I remember a bunch of visitors hovering around the frog with fascination and concern: Will somebody step on it? - So far I haven't heard that this has happened.
You might have to click on the photo to enlarge it to see the golden poison dart frog at the lower right half of the photos.

The birds breed, and so do the frogs. In the photo above you can see tadpoles swimming in the water bowl on the far left, and an adult frog sits about mid center. Click on the image to enlarge. 

There is one more frog species and a couple more bird species sharing the Manatee House.
copyright Dr Helmut Mägdefrau
The Red-eyed Treefrog (Agalychnis callidryas), stands alone as the only frog species in the Manatee-House that is not part of the poison dart frog family (Dendrobatidae). I didn't hear or see it, probably because it is nocturnal; I have Dr.
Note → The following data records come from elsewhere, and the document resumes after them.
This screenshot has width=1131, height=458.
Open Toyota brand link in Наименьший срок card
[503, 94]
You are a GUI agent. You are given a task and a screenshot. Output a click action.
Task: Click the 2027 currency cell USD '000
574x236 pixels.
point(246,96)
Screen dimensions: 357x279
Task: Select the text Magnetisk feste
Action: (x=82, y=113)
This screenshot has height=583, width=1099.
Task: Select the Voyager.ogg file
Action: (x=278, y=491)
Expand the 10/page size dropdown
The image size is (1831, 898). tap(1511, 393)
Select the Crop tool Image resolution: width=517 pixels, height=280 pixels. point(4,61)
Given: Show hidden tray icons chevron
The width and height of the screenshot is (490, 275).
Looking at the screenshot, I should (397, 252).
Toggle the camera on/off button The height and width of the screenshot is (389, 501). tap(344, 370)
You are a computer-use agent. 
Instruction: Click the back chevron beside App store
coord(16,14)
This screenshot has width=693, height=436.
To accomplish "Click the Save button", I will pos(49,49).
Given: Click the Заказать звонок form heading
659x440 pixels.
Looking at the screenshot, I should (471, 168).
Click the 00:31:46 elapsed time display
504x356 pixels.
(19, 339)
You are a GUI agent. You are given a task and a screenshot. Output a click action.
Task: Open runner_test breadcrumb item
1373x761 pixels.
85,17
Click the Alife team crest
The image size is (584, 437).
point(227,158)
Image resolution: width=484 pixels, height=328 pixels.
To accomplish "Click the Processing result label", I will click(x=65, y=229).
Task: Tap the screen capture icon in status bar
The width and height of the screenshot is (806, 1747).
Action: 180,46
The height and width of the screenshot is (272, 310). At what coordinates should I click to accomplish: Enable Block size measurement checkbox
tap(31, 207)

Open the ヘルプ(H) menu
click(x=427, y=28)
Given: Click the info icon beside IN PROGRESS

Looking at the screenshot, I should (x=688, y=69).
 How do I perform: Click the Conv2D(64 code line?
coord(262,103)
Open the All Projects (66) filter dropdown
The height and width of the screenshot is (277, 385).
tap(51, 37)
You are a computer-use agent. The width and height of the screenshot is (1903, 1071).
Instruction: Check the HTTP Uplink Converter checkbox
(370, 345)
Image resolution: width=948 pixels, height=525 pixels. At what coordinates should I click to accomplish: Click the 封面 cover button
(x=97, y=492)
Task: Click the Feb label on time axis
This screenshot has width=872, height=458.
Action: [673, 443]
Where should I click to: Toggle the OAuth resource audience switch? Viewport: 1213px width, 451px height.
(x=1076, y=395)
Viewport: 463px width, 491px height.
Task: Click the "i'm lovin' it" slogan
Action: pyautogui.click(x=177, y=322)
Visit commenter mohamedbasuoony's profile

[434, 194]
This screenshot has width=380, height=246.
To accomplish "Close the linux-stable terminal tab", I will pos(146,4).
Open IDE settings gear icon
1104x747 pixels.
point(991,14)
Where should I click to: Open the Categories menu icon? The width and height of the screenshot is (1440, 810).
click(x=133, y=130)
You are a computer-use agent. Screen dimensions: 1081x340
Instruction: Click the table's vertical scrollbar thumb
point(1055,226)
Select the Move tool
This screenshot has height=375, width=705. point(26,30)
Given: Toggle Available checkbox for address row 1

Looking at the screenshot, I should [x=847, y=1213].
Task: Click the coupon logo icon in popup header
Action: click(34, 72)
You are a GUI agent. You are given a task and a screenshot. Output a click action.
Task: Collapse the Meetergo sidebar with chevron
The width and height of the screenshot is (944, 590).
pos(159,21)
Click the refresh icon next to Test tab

Helmut Mägdefrau to thank for the cool photo above.

As for the other birds, there is the Croaking Ground Dove (Columbina cruziana), of which I couldn't get a photo but I could hear at times, and a pair of  Ringed Teals (Callonetta leucophrys).

On the mammal side:
copyright Dr Helmut Mägdefrau
Two bat species have their home in the Manatee-House. Above a Pallas's long-tongued bat (Glossophaga soricina) eating nectar, something most visitors won't see, but you do see them hanging on the ceiling near the entrance as shown in the photo below.

Photo above: Visitors are standing in the entrance amongst a tangle of vines (real vines, but dead) and are pointing out the bats to each other.
The white-faced sakis (Pithecia pithecia) can go all over the Manatee House but they prefer one corner near the leaf cutter ants' nests.
Visitors can come very close to the monkeys, like in the photo above, where they are not further than 5 feet away. I had one jump over my head about 2 feet away.

There are other animal species and of course, there are manatees  (Trichechus manatus). I was part of the design team and I plan on following up this blog entry with some of the other features and species of the Manatee-House and especially with photos that show the underwater viewing.